» EXERCISE OBJECTIVE: This task asks for the lines from the one with "The image size" to the final line below, repeated exactly, with pictures omitted.

#### EXCERPTED RECORDS

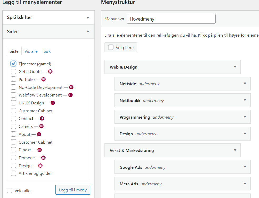Uncheck the Tjenester (gamel) checkbox
259x198 pixels.
pos(14,64)
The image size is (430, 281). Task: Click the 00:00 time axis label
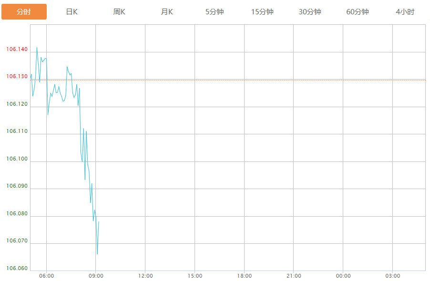click(343, 276)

########

» FINISHED EXERCISE:
The image size is (430, 281). Task: Click the 00:00 time axis label
click(343, 276)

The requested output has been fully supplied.